The Rational Design of Peptides Based on Protein-Protein Interactions
Through the development witnessed in proteomics and structural biology, many protein-protein interactions (PPIs) involved with most of the cellular and biological functions have been discovered. It is estimated that there are over 14000 PPIs which account for about 1% of all the protein-protein interactions n the human body that have been comprehensively studied to date. PPIs are also believed to have the properties to regulate a variety of essential pathways regarding human diseases and, as such, they are potential targets for drug development.
Peptides have valuable advantages as inhibitors or powerful activators of PPIs in comparison to antibodies and small molecules. Consequently, a new drug discovery technology that uses known crystal structures of PPIs has been developed: the rational designs of peptides. This is currently considered a vibrant and promising strategy for the discovery of new peptide drug candidates.
With the rational design of peptides, there is the use of computer-assisted bioinformatics technology that is based on the resolved crystal structure of the target protein-protein interactions. Computational and bioinformatics analysis of the PPIs binding interfaces makes it possible for the essential amino acid present on the two interacting surfaces to be identified. The essential amino acids play a major role in the process since they are a vital contributor to the Gibbs energy of the PPIs and due to this, they are commonly referred to as hotspots.

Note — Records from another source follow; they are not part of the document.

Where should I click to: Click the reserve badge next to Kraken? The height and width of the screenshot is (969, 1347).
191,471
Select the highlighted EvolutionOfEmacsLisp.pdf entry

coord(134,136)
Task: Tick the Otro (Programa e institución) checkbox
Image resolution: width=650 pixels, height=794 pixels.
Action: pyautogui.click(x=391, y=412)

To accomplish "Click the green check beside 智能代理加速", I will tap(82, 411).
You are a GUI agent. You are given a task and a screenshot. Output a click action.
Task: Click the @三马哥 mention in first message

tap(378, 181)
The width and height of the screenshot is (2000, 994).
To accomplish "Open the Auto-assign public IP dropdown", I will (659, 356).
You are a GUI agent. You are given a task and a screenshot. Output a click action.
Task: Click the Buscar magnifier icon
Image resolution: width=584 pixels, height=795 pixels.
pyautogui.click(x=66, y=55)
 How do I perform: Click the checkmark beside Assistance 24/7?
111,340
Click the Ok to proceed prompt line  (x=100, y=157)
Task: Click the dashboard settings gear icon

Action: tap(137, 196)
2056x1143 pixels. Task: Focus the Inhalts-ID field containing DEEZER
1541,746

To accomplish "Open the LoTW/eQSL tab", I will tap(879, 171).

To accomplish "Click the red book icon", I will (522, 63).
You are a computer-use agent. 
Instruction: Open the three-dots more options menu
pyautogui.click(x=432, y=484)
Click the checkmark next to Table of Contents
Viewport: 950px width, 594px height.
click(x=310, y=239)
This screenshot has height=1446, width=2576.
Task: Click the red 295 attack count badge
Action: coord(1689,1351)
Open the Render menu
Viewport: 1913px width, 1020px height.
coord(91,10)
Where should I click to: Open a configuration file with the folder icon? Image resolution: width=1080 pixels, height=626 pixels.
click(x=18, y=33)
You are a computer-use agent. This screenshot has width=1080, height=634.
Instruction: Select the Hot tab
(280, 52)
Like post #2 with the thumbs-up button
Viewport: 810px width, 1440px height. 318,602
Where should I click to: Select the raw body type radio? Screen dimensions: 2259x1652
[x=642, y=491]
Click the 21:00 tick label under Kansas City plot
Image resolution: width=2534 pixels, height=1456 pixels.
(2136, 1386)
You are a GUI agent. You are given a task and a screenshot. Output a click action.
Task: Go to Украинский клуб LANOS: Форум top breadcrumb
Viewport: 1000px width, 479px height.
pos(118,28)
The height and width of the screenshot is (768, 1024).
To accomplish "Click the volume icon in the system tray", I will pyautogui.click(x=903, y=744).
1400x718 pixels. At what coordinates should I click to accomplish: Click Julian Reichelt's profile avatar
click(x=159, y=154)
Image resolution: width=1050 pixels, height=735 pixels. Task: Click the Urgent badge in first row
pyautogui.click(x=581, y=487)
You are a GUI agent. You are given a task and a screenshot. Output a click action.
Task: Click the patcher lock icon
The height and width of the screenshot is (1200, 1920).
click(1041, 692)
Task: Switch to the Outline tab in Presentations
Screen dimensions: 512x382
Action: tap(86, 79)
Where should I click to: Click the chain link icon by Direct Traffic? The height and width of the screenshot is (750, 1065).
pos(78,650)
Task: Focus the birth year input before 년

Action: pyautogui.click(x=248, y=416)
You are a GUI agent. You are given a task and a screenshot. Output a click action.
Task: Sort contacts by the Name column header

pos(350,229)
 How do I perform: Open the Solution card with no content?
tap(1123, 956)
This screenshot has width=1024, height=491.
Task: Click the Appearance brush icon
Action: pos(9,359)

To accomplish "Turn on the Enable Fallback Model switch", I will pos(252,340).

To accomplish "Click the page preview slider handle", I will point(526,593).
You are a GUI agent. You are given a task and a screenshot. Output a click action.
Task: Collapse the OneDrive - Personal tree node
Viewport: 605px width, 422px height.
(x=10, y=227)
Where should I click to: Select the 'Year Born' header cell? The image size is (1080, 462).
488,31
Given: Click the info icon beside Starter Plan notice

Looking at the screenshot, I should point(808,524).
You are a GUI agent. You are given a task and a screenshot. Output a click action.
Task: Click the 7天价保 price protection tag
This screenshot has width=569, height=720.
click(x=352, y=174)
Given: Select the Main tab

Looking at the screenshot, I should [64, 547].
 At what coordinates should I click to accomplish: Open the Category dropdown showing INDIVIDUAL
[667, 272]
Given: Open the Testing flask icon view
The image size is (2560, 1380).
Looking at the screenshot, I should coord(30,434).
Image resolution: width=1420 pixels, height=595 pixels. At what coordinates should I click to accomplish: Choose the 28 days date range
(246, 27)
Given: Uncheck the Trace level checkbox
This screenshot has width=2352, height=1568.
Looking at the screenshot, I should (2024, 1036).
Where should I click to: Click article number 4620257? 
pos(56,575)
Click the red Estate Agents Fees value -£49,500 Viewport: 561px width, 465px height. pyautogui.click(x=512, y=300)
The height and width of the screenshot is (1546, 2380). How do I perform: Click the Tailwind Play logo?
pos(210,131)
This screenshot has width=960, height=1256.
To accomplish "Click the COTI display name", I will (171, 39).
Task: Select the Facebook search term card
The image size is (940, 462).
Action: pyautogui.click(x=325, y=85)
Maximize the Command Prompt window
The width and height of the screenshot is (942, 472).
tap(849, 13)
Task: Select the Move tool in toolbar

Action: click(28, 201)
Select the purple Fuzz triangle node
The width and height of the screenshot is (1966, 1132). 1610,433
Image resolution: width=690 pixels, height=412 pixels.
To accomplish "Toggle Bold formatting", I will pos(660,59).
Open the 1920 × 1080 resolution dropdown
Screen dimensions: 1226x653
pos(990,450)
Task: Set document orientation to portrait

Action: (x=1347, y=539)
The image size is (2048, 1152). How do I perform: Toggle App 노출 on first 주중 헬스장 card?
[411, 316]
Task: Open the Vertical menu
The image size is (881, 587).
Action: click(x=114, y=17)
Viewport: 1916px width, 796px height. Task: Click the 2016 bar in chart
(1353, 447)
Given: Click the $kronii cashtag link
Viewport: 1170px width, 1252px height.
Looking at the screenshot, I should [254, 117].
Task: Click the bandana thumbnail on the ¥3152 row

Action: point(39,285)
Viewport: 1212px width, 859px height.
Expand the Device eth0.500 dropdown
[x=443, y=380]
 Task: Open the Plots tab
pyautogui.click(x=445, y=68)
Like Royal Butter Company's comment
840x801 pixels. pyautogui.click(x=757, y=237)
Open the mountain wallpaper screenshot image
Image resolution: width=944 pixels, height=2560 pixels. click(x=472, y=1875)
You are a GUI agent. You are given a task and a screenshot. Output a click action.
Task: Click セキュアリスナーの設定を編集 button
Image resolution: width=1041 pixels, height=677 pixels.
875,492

Usually, hotspots may be certain continuous fragments of the proteins or they may be dispersed residues present on different secondary structures of the protein. When it comes to designing the protein modulators for the PPIs, a major concern is always about the hotspots. They can be used directly with their continuous fragments or they can be used as a strategy for linking the dispersed residues like in the initial sequence.
But, there is still a need for further peptide development as well as structure optimization, including backbone modification and peptide cyclization to improve both the activity and the physiochemical properties. For instance, identifying essential peptide residues and the potential substitution of the non-essential residues through the thorough study of the structure-activity relationship, as well as the chemical modification of the sequence for a more stable peptide secondary structure may be used in enhancing the bioactivity as well as improving the physicochemical properties.